Without the pictures, write out all the lines below exactly as they appear.

========================================

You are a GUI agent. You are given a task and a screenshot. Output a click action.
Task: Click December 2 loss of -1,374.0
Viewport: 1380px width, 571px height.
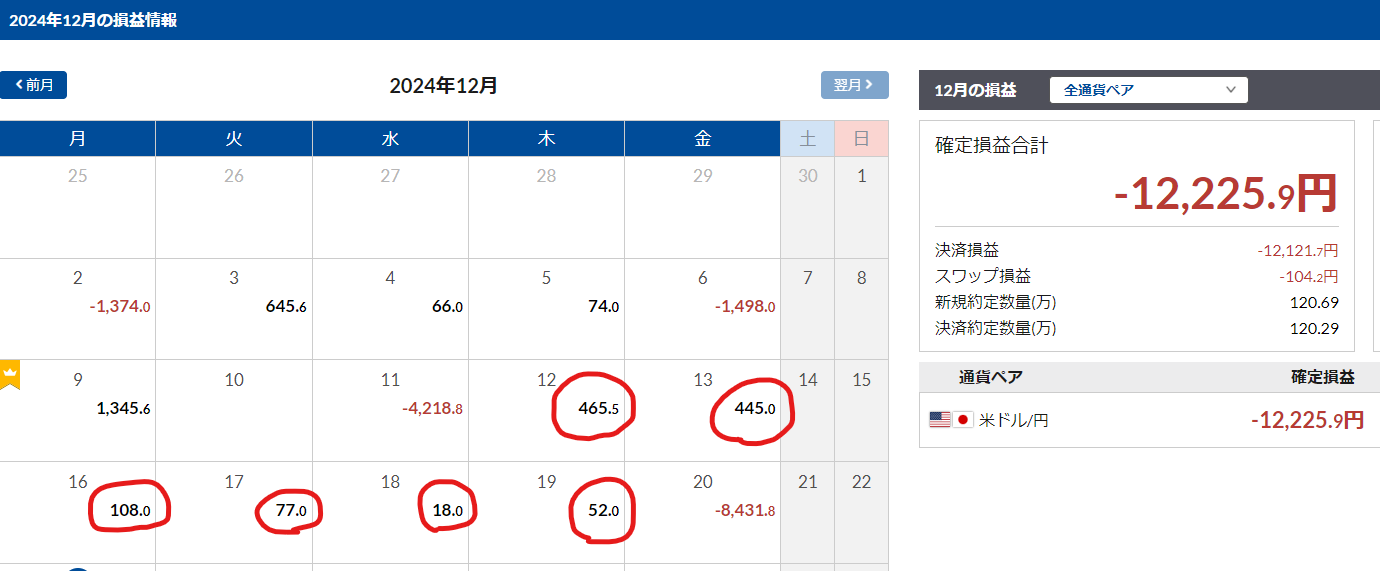tap(119, 307)
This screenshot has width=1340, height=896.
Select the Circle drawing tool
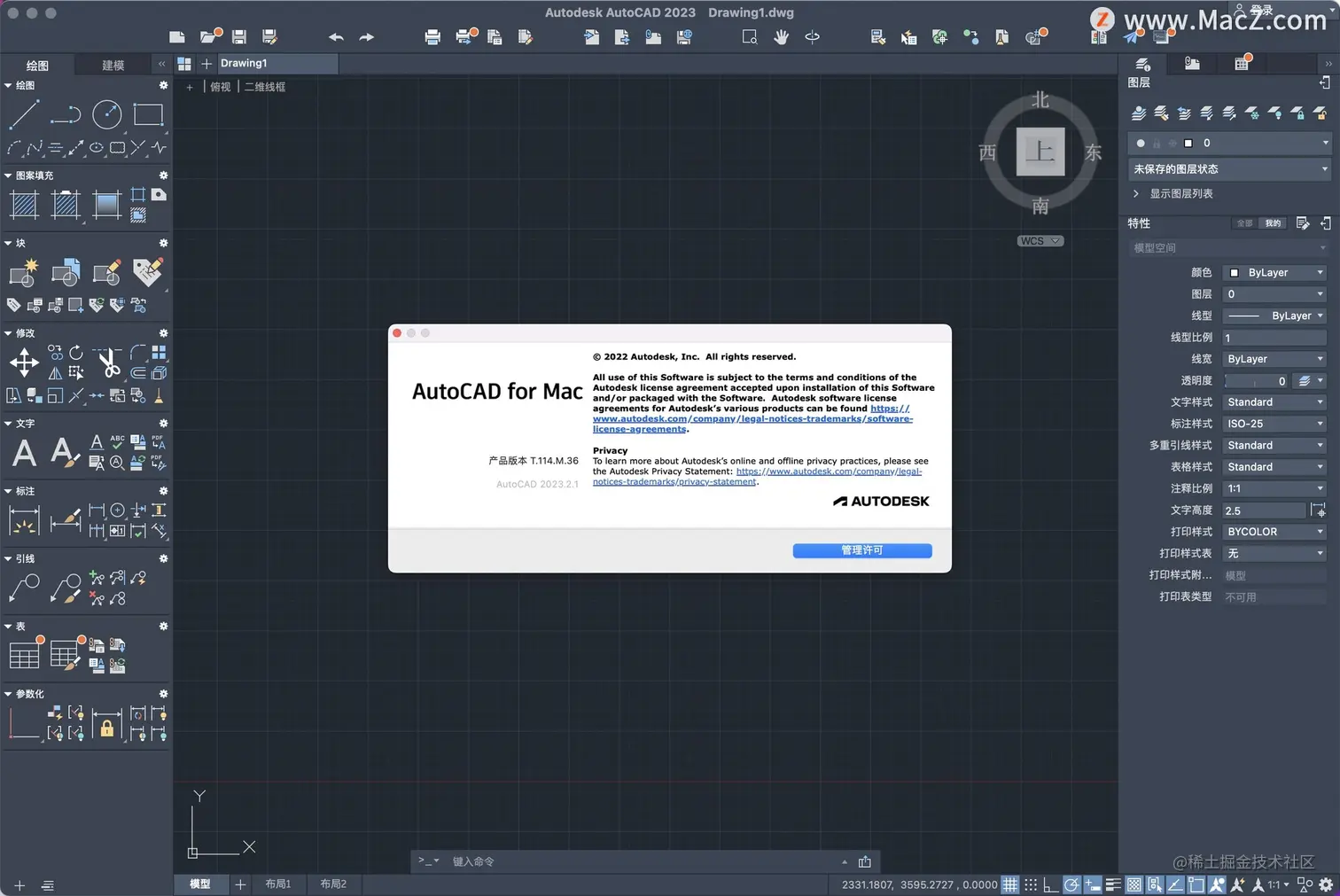click(106, 115)
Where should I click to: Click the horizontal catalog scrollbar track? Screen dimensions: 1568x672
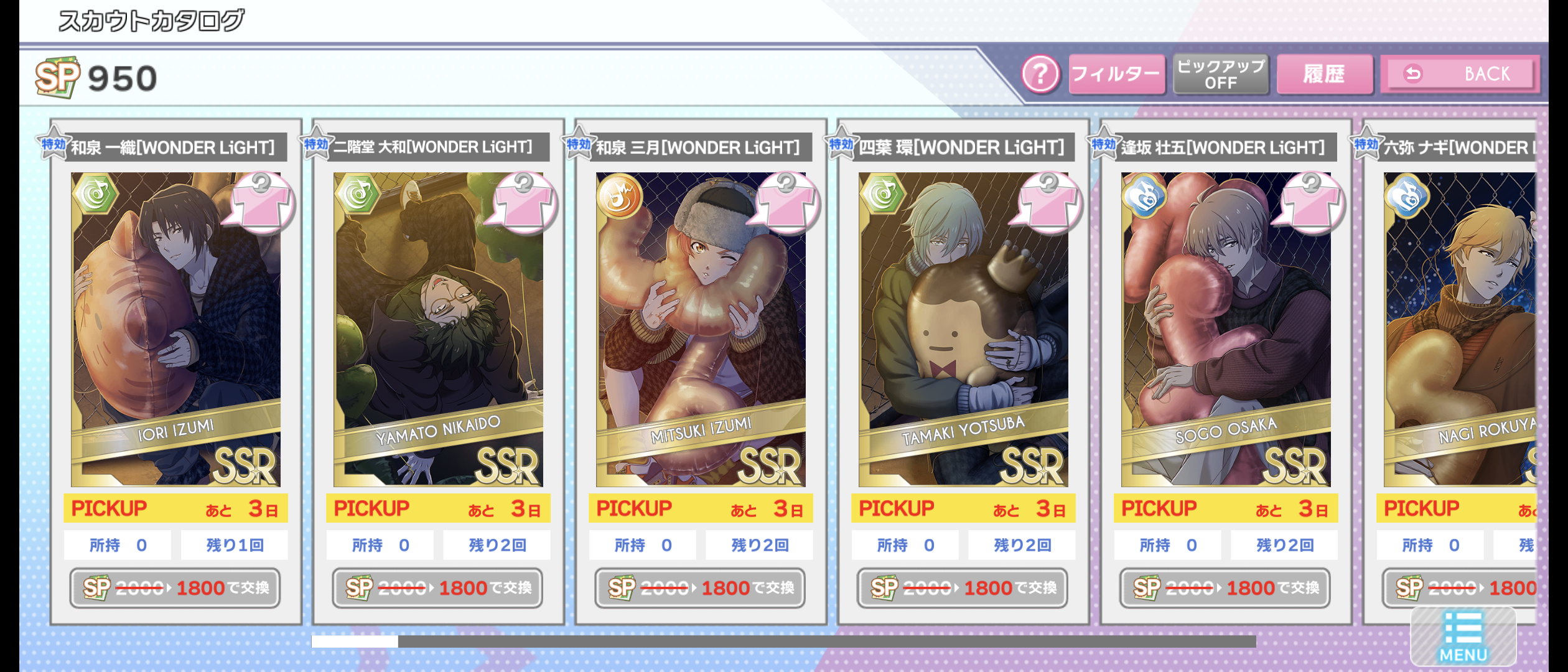point(783,641)
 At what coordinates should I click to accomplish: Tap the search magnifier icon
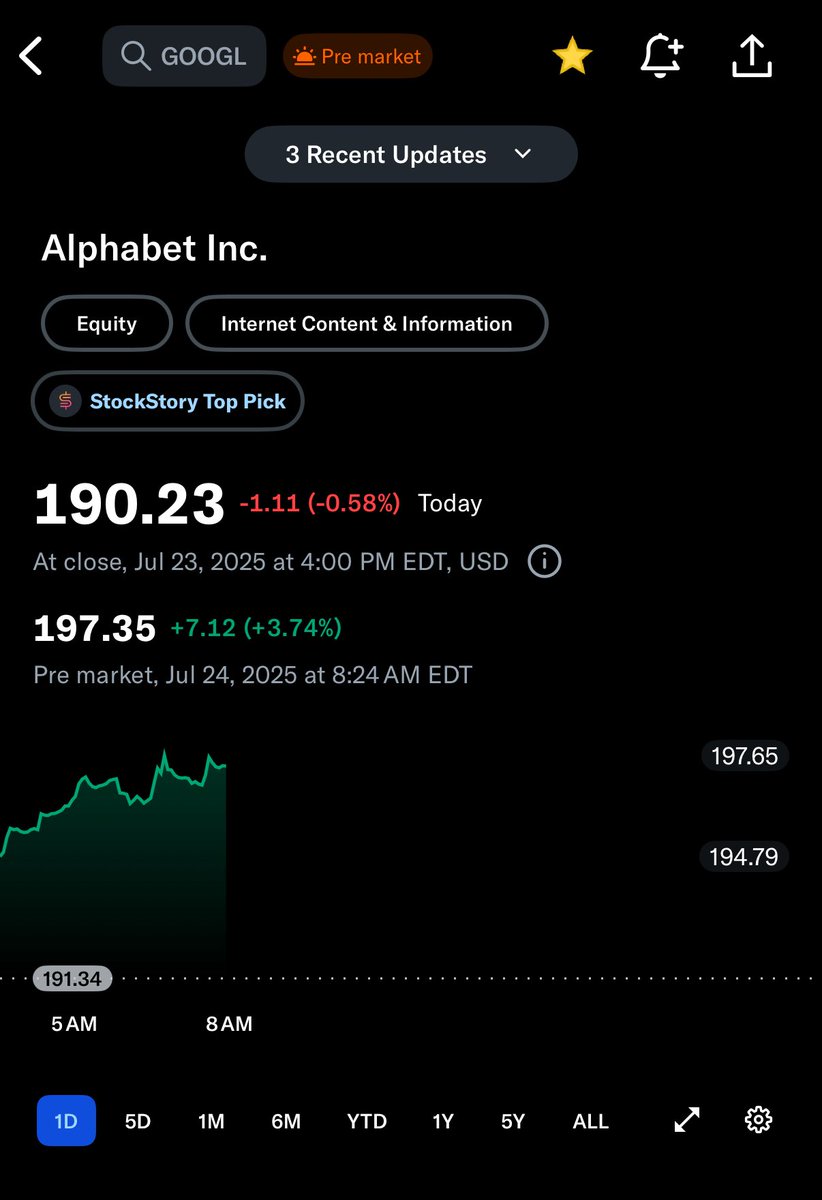[135, 56]
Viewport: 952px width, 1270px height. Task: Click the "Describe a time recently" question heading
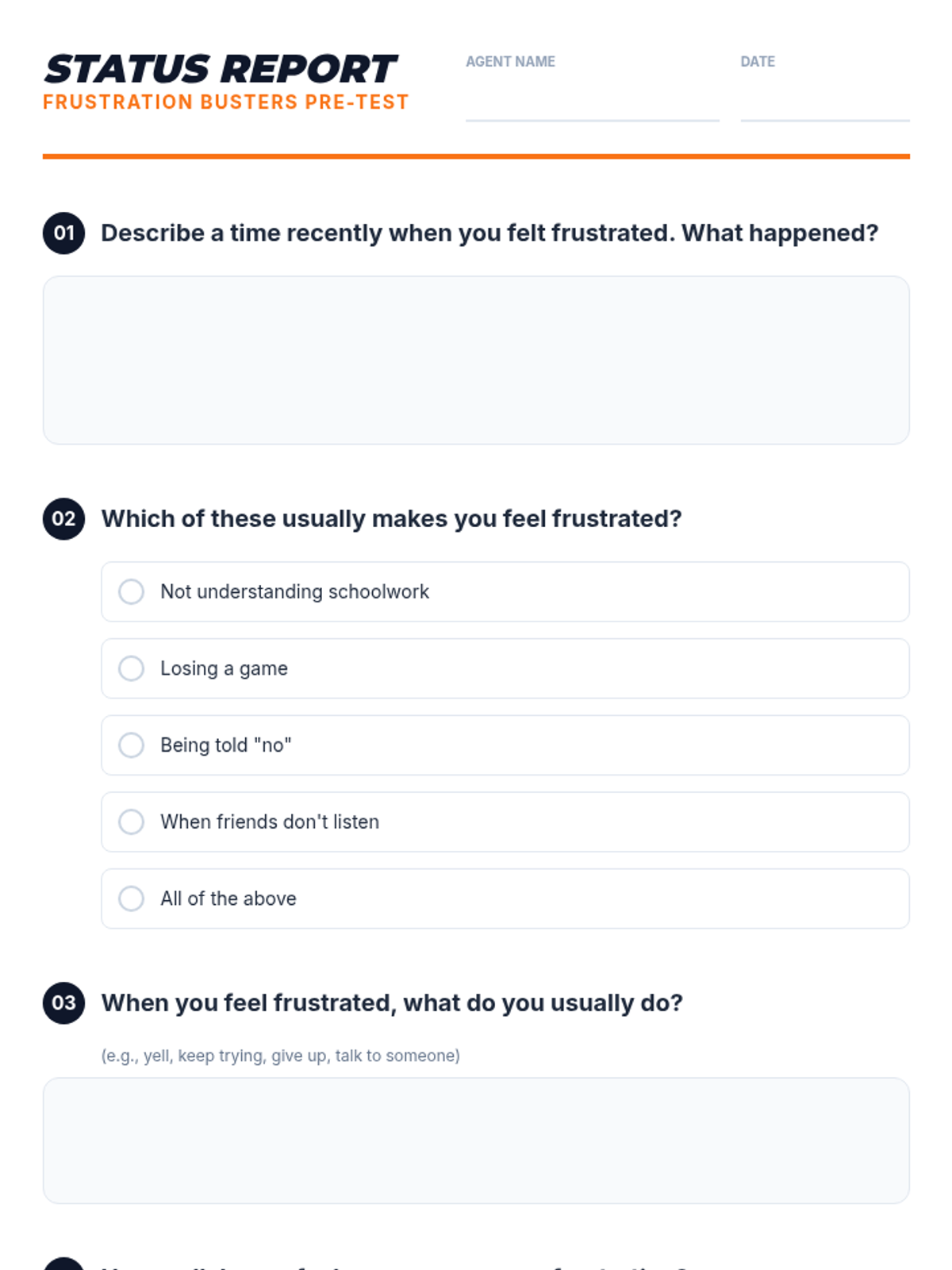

========================================

→ Reply to the exercise
You are a GUI agent. You are given a task and a screenshot. Output a click action.
Task: Click December 2 loss of -1,374.0
Viewport: 1380px width, 571px height.
tap(119, 307)
This screenshot has width=1340, height=896.
Select the Circle drawing tool
click(106, 115)
Where should I click to: Click the horizontal catalog scrollbar track? Screen dimensions: 1568x672
point(783,641)
 At what coordinates should I click to accomplish: Tap the search magnifier icon
[135, 56]
Viewport: 952px width, 1270px height. Task: Click the "Describe a time recently" question heading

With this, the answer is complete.